TRAVERSE CITY, Mich. (AP) — Traverse City teen Grant Lesoski is an exceptionally bright kid, but by the time he reached the second grade, a teacher noticed that he acted out at reading time.
"He would wiggle in his seat, sharpen his pencil, or do anything he could so he didn't have to read," his mother, Wendy Lesoski, said.
Wendy Lesoski knew something was wrong when her son started saying he didn't want to go to school at all. After considerable monitoring, she became convinced her son had dyslexia, a disorder in which people struggle with reading, writing and spelling. Common characteristics include visually reversing letters and words, and the brain isn't able to process letters and words the way others do.
"It gets frustrating sometimes," said Grant, who now attends East Middle School. "When I'm reading, I mess up and I have to go back."
The Lesoskis are speaking publicly about Grant's disorder to raise awareness in Grand Traverse County about dyslexia, and to let people know about a community resource that's helped Grant.
The Grand Traverse Dyslexia Association, in a nondescript office on Hastings Drive, helps 150 students annually, and Wendy Lesoski said the association was a critical component in seeing her son do well in school.
"If a child is not thriving in a typical classroom setting, and where they need more one on one, I want people to know "1/8 it can really help you," she said.
For Grant, it's been a long haul of special education classes, then one-on-one tutoring with tutor Judy Heine, that has allowed him to vastly improve his reading and writing.
Heine said dyslexia is not an indicator of one's intelligence level. The disorder strikes individuals with average to above intelligence levels, yet difficulty reading can be misinterpreted as slowness by those who don't understand. The University of Michigan reports that dyslexia is the most common learning disability, and 80 percent of students with learning disabilities have dyslexia. It impacts more boys than girls.
Warning signs include difficulty remembering the spelling of words despite hours of studying and difficulty following spoken or written directions. A student may have exceptional verbal skills but struggle with the written language. Students also may have difficulty with math terminology, and usually a blood relative has had similar difficulties.
Students often write illegibly and in the classroom a student will have difficulty finishing work and be affected by schedule changes or substitute teachers.
Experts say children with dyslexia can do well in school with specialized education and tutoring like that offered at the Dyslexia Association, and Heine said an early diagnosis is very important.
"We like to get them as soon as possible," Heine said.
For Grant Lesoski, knowledge about his disorder is important, and he thinks someday he might pursue being a doctor.
"It would be helpful, to save lives and to help people," he said. "They've helped me along the way, and I want to give back."

PROBLEMS AND TASKS.
(a) According to the dyslexia article, how many students does the Grand Traverse Dyslexia Association help each year?
(b) List each warning sign named in the dyslexia article's paragraph beginning "Warning signs include".
Rely on nothing but the dyslexia article.

RECORD EXCERPTS.
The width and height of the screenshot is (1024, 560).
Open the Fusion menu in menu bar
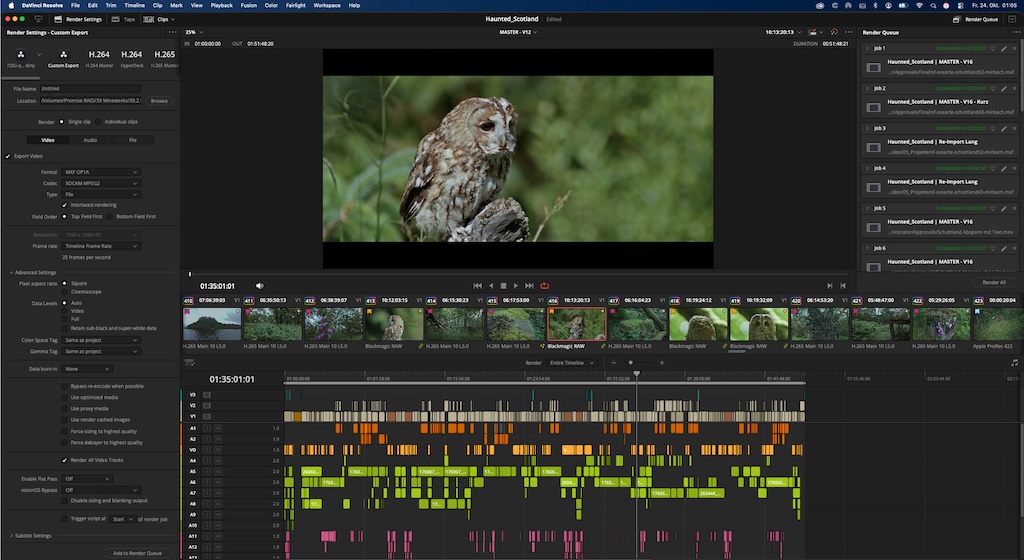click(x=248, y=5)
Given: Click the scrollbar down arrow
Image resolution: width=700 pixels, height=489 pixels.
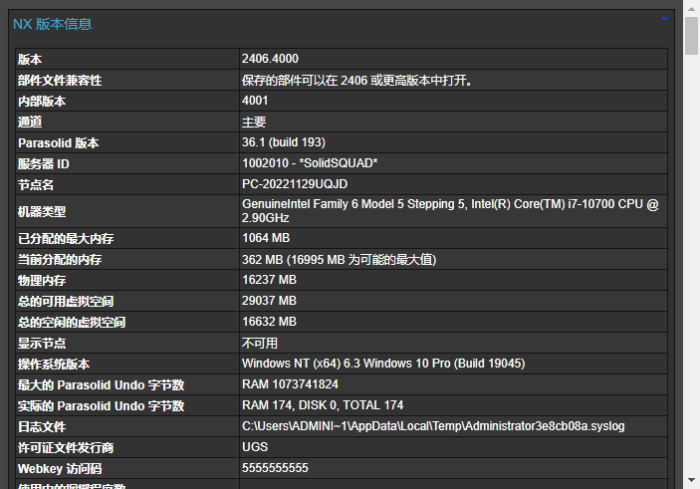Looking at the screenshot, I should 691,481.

---

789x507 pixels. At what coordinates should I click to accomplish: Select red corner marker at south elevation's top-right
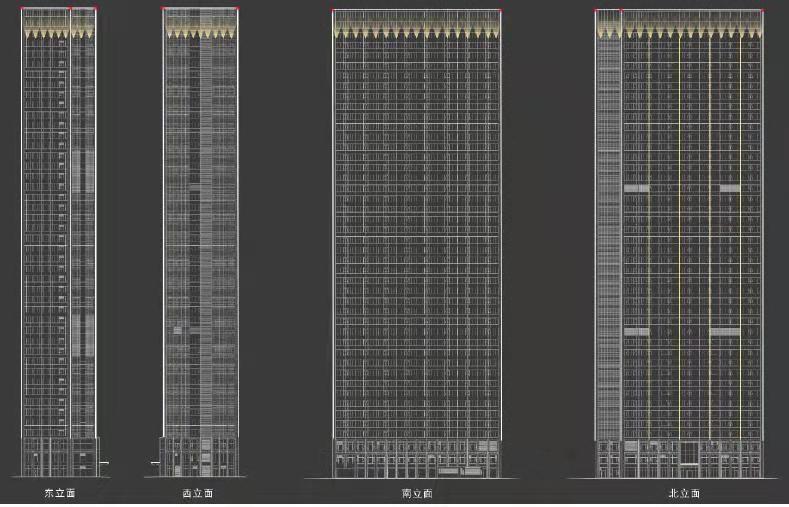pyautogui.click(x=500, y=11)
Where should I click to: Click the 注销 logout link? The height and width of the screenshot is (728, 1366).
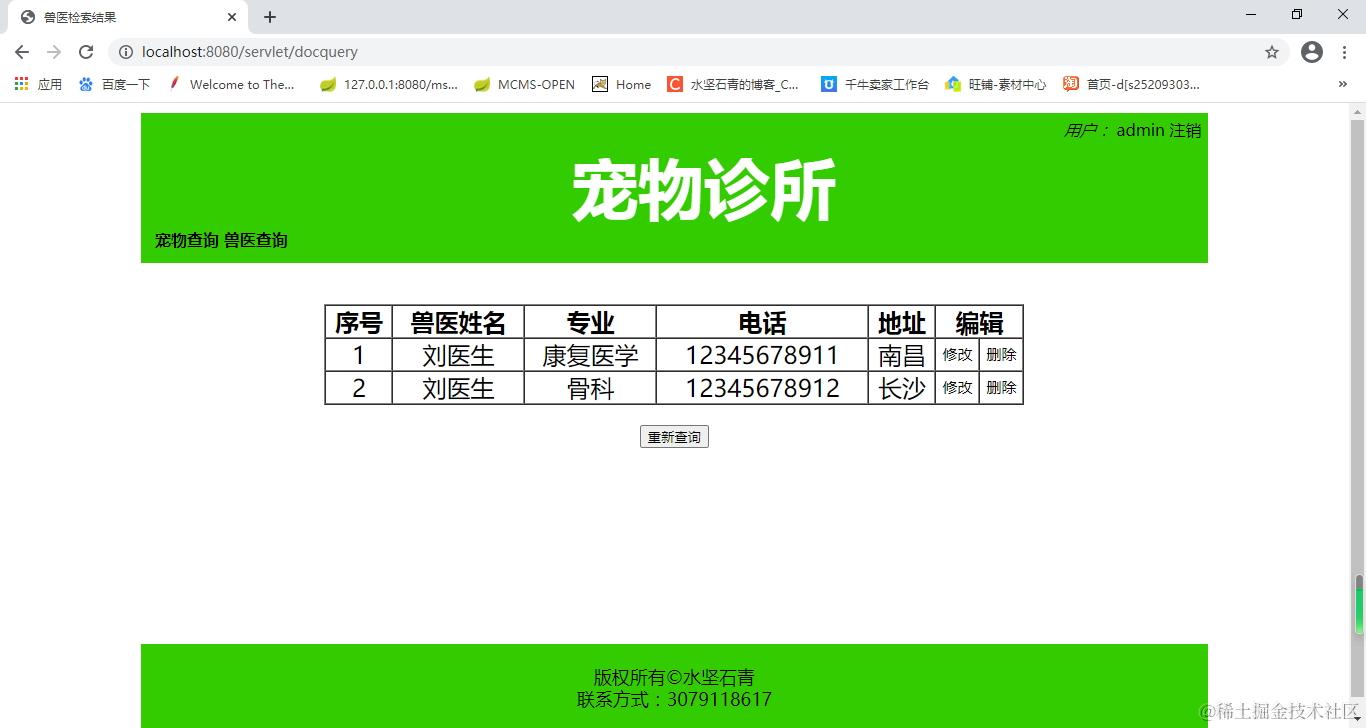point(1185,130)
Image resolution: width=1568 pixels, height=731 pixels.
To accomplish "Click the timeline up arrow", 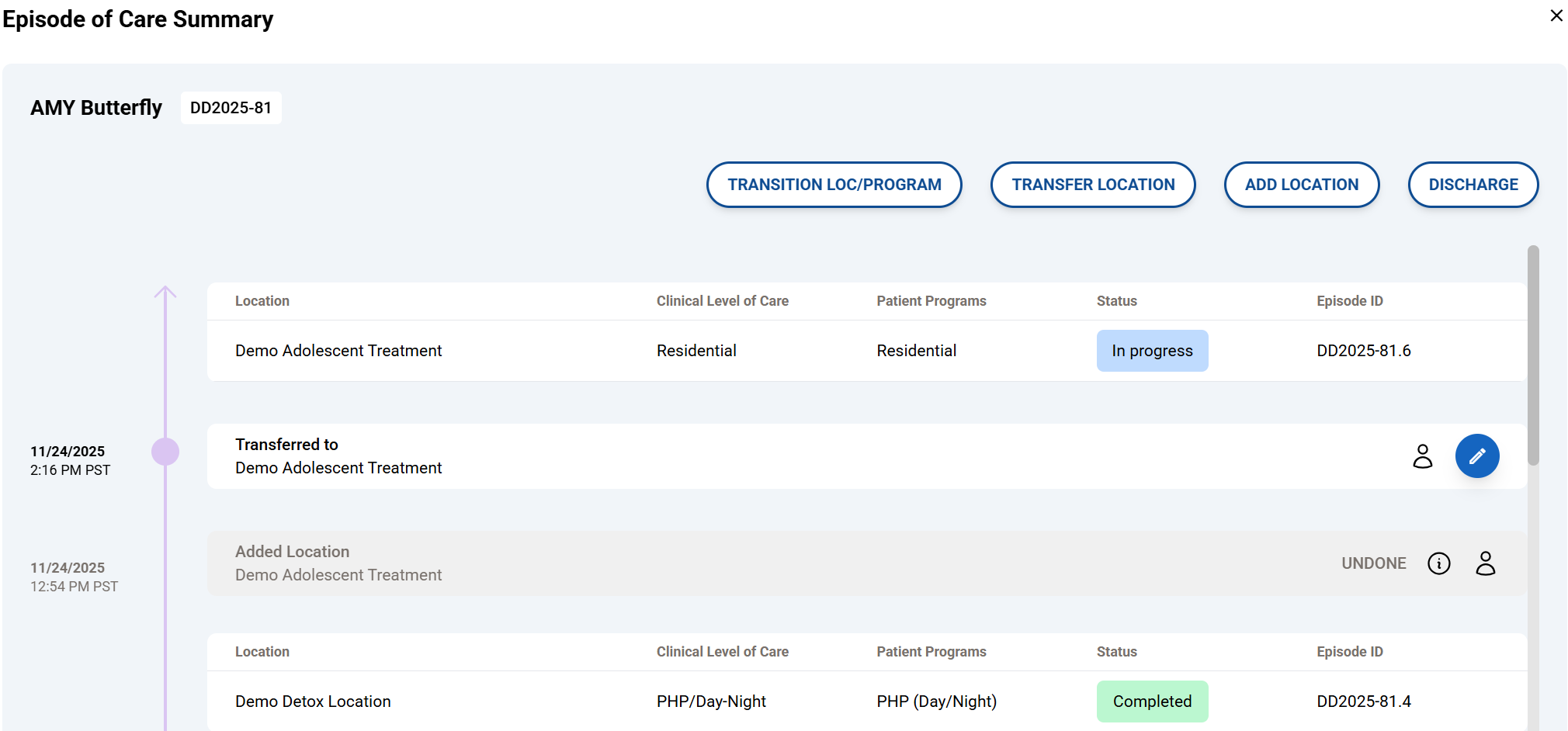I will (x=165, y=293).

--

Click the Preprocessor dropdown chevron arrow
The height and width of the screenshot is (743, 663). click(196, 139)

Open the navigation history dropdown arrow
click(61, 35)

ANSWERS IN ORDER.
(a) 150 students.

(b)
- Difficulty remembering the spelling of words despite hours of studying
- Difficulty following spoken or written directions
- Exceptional verbal skills but struggling with the written language
- Difficulty with math terminology
- A blood relative who has had similar difficulties